MadecassosidevsNiacinamide

Madecassoside (triterpene glycoside from Centella asiatica) inhibits NF-kappa B nuclear translocation by preventing I-kappa B alpha degradation, suppressing transcription of pro-inflammatory cytokines (TNF-alpha, IL-1beta, IL-6) and COX-2. Activates Nrf2, upregulating antioxidant enzymes (heme oxygenase-1, NQO1, glutathione peroxidase). Stimulates collagen type I synthesis through TGF-beta/Smad3 signaling in fibroblasts, upregulating COL1A1. Promotes keratinocyte migration (wound closure) by enhancing integrin expression and matrix metalloproteinase activity. Inhibits hyaluronidase, preserving skin hyaluronic acid. Reduces VEGF expression, inhibits MMP-1. Comprehensive: anti-inflammatory, antioxidant, pro-collagen, wound-healing. Used in pharmaceutical wound care (Madecassol) and K-beauty. Ideal for post-procedure recovery, retinoid irritation, sensitive skin.

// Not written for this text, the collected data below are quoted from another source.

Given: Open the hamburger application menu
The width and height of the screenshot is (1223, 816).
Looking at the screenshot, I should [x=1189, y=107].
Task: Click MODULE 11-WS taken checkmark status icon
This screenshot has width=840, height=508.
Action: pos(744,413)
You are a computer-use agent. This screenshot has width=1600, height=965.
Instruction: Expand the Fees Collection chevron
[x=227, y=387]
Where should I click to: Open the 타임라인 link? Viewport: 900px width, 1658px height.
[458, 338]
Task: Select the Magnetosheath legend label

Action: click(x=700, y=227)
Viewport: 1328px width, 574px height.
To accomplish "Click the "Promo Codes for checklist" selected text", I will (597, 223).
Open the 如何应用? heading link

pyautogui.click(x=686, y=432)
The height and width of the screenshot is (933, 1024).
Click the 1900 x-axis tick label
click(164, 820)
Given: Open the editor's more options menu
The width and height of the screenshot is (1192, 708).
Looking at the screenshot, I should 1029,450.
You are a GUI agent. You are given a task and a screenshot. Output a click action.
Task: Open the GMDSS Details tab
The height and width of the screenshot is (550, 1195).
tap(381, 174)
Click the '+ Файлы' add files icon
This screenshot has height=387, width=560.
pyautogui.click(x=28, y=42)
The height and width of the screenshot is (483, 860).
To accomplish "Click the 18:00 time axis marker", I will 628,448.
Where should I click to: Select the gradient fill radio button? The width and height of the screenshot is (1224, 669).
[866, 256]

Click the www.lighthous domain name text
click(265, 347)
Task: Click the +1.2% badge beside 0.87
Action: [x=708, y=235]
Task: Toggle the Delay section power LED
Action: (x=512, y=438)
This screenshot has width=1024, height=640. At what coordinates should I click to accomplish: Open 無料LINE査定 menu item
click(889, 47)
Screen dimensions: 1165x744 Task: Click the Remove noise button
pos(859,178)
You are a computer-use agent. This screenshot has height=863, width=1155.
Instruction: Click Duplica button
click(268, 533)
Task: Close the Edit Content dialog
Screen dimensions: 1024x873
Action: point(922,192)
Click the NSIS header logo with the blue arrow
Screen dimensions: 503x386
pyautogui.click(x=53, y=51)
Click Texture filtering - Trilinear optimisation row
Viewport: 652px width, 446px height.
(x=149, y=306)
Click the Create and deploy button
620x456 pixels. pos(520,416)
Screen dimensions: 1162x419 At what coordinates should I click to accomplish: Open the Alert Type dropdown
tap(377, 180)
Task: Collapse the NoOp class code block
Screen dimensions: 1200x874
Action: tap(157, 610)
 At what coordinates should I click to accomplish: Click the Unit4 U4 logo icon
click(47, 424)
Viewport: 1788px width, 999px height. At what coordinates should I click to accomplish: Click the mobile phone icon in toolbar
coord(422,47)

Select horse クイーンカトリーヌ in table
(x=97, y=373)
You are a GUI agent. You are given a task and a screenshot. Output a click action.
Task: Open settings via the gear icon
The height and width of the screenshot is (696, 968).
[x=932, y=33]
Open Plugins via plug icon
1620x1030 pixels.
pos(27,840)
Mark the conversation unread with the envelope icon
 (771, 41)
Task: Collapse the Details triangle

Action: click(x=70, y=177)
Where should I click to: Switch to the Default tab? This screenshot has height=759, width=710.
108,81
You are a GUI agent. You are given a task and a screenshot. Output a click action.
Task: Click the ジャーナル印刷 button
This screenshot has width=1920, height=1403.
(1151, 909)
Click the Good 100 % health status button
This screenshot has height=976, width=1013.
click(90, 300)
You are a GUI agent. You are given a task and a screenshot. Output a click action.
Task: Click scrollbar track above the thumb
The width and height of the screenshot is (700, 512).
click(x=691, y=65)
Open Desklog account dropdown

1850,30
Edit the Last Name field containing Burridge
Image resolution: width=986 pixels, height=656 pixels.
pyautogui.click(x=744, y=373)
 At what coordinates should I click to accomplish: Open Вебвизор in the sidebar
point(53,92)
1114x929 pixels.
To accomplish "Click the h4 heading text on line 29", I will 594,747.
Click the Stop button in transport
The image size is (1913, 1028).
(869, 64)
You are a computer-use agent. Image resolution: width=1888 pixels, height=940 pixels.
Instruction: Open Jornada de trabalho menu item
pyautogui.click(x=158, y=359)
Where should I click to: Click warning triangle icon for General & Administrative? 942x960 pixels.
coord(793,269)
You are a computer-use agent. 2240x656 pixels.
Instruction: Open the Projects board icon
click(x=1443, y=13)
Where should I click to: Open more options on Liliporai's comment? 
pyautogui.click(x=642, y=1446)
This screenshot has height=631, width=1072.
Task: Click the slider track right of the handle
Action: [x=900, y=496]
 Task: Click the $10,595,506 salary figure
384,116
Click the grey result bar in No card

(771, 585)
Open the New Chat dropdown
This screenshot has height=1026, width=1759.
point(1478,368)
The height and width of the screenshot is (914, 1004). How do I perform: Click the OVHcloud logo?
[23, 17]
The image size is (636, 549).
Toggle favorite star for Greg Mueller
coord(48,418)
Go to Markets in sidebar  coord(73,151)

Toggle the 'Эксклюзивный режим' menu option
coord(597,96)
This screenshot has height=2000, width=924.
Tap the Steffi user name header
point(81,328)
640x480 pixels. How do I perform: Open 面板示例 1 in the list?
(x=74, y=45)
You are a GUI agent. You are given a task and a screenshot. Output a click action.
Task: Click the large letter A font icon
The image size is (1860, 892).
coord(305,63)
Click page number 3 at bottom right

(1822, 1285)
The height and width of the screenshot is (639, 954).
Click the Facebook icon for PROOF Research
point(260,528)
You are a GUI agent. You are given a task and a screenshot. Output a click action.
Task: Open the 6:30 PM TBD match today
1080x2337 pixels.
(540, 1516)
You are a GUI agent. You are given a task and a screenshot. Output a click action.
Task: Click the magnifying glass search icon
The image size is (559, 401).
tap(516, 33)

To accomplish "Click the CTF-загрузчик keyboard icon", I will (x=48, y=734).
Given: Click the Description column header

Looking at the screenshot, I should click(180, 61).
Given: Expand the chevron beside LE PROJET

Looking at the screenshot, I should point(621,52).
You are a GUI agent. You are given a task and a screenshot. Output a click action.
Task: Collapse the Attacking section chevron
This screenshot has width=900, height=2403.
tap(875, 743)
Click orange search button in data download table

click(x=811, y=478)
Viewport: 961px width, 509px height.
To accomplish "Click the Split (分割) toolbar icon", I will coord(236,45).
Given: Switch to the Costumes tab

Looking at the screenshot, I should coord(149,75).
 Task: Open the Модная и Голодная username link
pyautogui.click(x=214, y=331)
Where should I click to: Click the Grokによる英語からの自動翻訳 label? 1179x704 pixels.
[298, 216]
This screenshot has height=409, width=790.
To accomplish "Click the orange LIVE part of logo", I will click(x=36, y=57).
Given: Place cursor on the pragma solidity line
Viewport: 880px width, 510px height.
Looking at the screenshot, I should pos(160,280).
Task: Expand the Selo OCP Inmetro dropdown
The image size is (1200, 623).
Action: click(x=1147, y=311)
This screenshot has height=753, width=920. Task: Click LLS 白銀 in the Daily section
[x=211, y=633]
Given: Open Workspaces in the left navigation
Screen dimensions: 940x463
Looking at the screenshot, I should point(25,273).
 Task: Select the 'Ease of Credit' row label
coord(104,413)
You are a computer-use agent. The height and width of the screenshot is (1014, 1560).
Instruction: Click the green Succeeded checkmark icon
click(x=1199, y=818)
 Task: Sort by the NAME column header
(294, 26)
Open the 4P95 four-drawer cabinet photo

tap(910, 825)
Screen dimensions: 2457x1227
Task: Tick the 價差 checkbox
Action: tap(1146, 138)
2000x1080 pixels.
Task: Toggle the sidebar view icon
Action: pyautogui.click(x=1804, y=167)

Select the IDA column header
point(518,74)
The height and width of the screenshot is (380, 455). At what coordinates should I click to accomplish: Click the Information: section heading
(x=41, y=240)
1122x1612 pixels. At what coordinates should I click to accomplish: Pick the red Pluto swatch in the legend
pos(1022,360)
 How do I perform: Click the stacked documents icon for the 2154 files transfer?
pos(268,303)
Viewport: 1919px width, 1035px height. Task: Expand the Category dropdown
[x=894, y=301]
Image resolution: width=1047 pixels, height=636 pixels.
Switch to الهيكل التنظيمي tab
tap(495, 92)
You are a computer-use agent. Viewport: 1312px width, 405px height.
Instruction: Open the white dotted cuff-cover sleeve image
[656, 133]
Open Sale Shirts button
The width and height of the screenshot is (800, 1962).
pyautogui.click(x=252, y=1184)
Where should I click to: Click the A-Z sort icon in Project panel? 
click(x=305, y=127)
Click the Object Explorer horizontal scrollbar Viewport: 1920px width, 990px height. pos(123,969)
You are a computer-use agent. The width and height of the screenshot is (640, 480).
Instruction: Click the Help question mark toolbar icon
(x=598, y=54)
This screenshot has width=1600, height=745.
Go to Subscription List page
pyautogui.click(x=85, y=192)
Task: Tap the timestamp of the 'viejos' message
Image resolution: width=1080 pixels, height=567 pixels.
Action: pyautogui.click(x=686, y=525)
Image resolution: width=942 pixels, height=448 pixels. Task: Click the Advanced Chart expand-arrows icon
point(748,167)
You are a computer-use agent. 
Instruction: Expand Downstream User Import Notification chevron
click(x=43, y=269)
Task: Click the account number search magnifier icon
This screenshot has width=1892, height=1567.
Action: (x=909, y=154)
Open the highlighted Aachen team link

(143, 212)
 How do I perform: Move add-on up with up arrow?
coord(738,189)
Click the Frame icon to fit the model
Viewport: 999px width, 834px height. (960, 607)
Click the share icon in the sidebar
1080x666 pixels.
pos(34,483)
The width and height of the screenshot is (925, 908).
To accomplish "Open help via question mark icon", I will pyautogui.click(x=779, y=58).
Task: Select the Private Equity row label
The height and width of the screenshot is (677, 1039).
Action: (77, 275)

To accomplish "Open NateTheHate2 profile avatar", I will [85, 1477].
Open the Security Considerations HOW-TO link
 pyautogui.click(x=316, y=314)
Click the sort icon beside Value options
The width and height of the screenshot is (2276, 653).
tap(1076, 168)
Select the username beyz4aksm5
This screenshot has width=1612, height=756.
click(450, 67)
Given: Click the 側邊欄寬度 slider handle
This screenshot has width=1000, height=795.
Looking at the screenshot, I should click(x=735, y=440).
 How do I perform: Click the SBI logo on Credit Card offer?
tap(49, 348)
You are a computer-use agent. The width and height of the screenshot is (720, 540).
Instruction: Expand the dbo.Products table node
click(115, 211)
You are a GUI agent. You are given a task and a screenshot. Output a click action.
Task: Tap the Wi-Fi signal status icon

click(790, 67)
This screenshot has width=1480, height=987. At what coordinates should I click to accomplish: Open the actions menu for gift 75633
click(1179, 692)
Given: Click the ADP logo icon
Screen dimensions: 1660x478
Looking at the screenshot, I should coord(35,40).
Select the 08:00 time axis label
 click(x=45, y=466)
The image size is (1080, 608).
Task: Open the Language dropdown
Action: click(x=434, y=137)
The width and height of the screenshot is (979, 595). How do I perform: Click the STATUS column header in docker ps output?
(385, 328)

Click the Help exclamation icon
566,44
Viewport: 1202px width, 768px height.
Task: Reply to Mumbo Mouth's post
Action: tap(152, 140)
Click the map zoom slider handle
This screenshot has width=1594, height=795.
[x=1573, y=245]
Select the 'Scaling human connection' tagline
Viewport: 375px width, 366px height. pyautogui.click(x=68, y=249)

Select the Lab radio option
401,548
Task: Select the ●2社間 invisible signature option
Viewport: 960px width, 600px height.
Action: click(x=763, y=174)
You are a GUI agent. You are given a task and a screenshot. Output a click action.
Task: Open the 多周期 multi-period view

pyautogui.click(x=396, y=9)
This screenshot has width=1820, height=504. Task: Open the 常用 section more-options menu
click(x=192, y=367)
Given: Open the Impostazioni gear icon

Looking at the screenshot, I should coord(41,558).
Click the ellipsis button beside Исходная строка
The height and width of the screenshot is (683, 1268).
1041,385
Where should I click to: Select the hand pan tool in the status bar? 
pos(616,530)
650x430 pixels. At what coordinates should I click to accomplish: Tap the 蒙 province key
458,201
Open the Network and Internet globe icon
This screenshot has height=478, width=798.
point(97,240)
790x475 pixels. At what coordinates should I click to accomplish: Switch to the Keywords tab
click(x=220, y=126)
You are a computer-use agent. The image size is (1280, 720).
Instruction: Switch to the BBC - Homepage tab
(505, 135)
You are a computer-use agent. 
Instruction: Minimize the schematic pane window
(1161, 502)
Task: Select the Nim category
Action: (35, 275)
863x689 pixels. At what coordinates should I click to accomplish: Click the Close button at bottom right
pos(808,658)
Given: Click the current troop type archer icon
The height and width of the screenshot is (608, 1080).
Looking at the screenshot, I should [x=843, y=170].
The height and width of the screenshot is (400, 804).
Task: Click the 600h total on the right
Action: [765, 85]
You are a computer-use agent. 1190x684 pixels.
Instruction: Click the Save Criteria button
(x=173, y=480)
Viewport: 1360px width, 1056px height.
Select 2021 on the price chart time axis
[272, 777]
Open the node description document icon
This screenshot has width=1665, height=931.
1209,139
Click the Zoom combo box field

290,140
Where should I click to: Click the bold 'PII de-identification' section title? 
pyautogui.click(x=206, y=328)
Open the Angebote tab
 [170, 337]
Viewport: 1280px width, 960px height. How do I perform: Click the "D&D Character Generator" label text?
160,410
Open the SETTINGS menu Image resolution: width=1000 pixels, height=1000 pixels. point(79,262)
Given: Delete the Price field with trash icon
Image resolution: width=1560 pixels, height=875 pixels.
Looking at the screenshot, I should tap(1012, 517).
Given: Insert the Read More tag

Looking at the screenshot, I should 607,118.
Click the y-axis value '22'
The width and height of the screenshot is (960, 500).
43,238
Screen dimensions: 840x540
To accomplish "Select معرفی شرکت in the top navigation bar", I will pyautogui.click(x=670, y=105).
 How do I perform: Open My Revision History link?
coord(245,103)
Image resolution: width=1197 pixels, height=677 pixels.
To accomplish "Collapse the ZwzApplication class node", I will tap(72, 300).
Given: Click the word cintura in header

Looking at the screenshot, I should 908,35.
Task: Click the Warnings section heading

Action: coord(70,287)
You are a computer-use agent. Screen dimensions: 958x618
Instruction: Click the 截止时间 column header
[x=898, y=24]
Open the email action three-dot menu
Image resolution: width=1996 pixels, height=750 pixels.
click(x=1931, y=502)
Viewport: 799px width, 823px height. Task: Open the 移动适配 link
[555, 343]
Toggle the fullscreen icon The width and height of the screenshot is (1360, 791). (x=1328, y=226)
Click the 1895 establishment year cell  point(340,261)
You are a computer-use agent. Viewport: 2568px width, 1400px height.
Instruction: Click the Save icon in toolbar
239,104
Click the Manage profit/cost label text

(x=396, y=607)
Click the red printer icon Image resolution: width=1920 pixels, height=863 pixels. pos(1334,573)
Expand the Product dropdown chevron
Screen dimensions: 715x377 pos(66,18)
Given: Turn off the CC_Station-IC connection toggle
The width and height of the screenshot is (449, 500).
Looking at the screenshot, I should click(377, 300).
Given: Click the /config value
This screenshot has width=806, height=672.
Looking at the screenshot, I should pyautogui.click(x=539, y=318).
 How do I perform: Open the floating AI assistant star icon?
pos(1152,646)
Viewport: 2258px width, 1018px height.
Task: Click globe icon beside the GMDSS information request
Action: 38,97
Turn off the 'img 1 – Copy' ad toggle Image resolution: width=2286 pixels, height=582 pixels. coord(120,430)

Niacinamide is converted to NAD+ via the Preiss-Handler pathway—essential for cellular respiration, DNA repair (PARP), and sirtuin regulation. In keratinocytes, it upregulates serine palmitoyltransferase and fatty acid elongases, increasing ceramide synthesis and strengthening the barrier. It inhibits melanosome transfer by downregulating protease-activated receptor-2 (PAR-2) on keratinocytes—brightening without tyrosinase inhibition. In sebocytes, it normalizes lipid synthesis and reduces sebum (possibly via AMPK). Niacinamide inhibits NF-kB translocation, suppressing IL-1beta, TNF-alpha, and IL-8. It inhibits phosphodiesterase, increasing cAMP and modulating keratinocyte differentiation. These multi-pathway effects explain broad efficacy across barrier repair, brightening, acne, and anti-aging.